WORK TO COMPLETE: Please reproduce, exactly and in full, the lines running from the one that contains "Task: Click the black circular Spry logo" to the end of the entries.

PROVIDED DATA:

Start of Block

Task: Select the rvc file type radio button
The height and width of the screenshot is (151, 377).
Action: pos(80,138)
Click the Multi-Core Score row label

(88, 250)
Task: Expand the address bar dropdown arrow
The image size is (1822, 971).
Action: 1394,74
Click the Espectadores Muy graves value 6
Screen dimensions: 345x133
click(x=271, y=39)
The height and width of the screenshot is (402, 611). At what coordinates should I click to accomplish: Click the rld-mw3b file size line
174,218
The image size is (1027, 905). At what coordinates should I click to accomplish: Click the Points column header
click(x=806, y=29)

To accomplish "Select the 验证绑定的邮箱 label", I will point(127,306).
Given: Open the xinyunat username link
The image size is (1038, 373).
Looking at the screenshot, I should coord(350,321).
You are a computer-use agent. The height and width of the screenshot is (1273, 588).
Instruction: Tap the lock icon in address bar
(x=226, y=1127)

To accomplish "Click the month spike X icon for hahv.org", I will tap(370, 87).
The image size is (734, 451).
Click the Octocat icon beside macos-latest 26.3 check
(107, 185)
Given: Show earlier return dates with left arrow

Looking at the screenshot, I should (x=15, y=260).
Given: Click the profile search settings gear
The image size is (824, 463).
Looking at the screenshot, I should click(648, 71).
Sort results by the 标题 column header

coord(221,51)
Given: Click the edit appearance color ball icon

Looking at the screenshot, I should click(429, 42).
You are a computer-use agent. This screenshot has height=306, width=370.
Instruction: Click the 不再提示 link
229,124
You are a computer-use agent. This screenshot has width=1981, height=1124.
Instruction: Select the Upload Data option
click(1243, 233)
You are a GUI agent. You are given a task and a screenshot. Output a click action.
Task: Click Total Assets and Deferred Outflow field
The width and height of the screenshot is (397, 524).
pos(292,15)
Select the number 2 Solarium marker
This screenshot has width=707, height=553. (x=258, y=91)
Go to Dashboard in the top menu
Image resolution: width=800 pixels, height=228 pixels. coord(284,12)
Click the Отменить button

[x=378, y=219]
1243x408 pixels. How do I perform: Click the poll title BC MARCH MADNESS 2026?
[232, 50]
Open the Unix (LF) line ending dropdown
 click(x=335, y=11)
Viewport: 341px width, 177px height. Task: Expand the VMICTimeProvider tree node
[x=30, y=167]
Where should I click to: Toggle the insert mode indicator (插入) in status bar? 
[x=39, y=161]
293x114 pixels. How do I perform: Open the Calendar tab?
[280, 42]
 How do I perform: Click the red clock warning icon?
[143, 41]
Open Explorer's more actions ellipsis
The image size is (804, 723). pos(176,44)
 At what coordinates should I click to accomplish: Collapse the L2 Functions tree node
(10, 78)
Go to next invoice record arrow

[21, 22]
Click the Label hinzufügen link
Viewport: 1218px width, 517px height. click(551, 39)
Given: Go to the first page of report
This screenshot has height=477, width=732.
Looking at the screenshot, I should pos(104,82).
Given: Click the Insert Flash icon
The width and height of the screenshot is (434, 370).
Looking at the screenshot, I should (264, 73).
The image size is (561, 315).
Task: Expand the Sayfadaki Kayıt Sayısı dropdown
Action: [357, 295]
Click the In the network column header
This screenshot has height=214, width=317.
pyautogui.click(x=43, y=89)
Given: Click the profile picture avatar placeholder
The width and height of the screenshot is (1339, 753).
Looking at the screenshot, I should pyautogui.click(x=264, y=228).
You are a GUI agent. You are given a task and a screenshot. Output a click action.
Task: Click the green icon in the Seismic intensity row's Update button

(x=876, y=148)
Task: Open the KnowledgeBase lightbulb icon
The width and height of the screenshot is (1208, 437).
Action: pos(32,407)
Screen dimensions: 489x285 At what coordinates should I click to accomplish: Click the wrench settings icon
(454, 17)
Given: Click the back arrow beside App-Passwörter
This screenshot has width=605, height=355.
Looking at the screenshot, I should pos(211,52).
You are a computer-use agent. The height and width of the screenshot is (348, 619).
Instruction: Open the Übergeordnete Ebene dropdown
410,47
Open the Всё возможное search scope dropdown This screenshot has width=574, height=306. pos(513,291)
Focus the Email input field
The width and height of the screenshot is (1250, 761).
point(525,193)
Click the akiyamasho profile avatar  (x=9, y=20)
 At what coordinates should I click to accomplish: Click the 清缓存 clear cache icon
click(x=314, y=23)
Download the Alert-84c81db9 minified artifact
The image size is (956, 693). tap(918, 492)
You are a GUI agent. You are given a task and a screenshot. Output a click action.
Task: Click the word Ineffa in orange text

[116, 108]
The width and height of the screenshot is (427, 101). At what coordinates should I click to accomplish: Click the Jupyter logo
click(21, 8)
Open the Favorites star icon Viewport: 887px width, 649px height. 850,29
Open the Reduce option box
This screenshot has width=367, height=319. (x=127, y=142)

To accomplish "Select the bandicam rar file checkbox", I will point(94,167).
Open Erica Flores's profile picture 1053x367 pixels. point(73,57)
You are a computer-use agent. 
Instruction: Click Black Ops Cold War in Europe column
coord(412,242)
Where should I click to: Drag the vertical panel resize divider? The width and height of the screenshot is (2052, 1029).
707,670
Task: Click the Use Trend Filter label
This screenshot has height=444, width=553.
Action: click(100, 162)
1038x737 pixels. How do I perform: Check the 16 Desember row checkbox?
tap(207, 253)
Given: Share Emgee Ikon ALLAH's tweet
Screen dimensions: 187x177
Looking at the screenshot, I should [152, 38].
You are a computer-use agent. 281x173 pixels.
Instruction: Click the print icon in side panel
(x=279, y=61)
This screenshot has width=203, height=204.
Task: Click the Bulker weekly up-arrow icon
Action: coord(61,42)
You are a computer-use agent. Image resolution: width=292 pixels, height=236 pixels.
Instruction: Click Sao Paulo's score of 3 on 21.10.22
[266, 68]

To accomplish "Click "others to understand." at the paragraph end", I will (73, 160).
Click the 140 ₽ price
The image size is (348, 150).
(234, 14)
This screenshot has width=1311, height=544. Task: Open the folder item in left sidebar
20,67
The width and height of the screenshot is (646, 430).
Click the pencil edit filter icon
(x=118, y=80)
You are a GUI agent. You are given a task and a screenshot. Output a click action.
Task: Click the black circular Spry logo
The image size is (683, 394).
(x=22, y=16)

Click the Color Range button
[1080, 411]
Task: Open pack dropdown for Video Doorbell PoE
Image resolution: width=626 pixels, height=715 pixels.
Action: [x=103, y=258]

End of Block

RESULT FOR THIS EXERCISE:
Task: Click the black circular Spry logo
The image size is (683, 394).
(x=22, y=16)

Click the Color Range button
[1080, 411]
Task: Open pack dropdown for Video Doorbell PoE
Image resolution: width=626 pixels, height=715 pixels.
Action: [x=103, y=258]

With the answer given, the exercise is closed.